Researchers at the University of Texas Southwestern Medical Center have identified a genetic mutation that slows the growth of melanoma and potentially other types of cancer by mobilizing the immune system. The findings were published in the Journal of Experimental Medicine.
Dr. Huxin Shu, a lecturer at the Center for Genetics and Immunology, stated that the results indicate the possibility of using a completely new type of therapeutic target to combat a wide range of malignant tumors. He co-authored the study with Bruce Beutler, director of the Center for Genetics and Immunology, a professor of immunology and internal medicine, and a Nobel laureate in Physiology or Medicine in 2011.
The scientists identified several genes known as oncogenes that promote and direct cancer cells when mutated. Although researchers have long claimed that there are mutations in the human genome that protect against cancer, their detection has been challenging since individuals with these genetic mutations do not differ significantly from others.

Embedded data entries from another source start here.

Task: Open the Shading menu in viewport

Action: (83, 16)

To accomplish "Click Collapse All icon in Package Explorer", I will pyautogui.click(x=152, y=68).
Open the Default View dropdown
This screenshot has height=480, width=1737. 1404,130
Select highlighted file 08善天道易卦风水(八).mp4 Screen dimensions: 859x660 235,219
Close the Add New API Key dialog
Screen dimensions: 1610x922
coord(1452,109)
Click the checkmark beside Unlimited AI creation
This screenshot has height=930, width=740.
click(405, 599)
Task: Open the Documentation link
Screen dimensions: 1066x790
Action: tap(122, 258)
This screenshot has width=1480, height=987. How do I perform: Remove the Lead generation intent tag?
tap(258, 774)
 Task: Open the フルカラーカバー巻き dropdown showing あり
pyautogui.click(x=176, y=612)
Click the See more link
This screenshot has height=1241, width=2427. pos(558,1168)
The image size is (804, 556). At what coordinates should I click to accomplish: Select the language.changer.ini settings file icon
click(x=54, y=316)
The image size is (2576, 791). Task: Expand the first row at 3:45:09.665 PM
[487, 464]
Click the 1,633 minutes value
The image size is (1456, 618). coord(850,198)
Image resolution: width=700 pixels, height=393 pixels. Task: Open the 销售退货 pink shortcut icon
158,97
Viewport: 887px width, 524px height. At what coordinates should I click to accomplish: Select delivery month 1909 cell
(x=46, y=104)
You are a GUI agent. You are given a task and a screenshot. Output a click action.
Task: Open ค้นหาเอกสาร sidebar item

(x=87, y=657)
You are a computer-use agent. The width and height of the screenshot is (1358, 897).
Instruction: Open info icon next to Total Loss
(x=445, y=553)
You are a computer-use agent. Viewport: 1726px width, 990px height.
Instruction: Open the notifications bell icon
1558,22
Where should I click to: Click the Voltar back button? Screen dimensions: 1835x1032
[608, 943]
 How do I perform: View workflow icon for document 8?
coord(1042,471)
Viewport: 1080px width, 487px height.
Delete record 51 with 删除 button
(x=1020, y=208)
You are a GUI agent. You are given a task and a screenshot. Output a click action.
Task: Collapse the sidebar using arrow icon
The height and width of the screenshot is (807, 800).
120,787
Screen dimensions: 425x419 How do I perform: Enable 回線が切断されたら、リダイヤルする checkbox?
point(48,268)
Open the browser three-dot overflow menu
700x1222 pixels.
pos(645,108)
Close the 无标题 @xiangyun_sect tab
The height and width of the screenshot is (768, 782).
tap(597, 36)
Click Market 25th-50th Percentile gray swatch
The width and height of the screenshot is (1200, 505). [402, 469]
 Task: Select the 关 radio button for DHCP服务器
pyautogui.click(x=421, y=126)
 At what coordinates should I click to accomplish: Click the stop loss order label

In their search for such genes, Dr. Shu and Dr. Beutler, along with their colleagues, created mouse models with various genetic mutations and searched for mice that did not develop malignant tumors. They applied a method developed in Beutler's laboratory called Automated Meiotic Mapping (AMM), which tracks abnormal features in mice with genetic mutations.
The researchers quickly identified the gene H2-Aa. Mice carrying two mutations of this gene, which result in the complete absence of the H2-Aa protein, often do not develop tumors after exposure to melanoma cells. In contrast, mice with only one mutation of this gene showed significantly limited tumor development compared to those carrying the wild-type form of the gene. H2-Aa is associated with the production of part of the MHC class II protein, which helps the immune system distinguish between proteins, thereby preparing to attack potential external threats.
The study authors were also able to synthesize a monoclonal antibody protein that blocks the action of other proteins against H2-Aa, leading to the same outcome as H2-Aa mutations.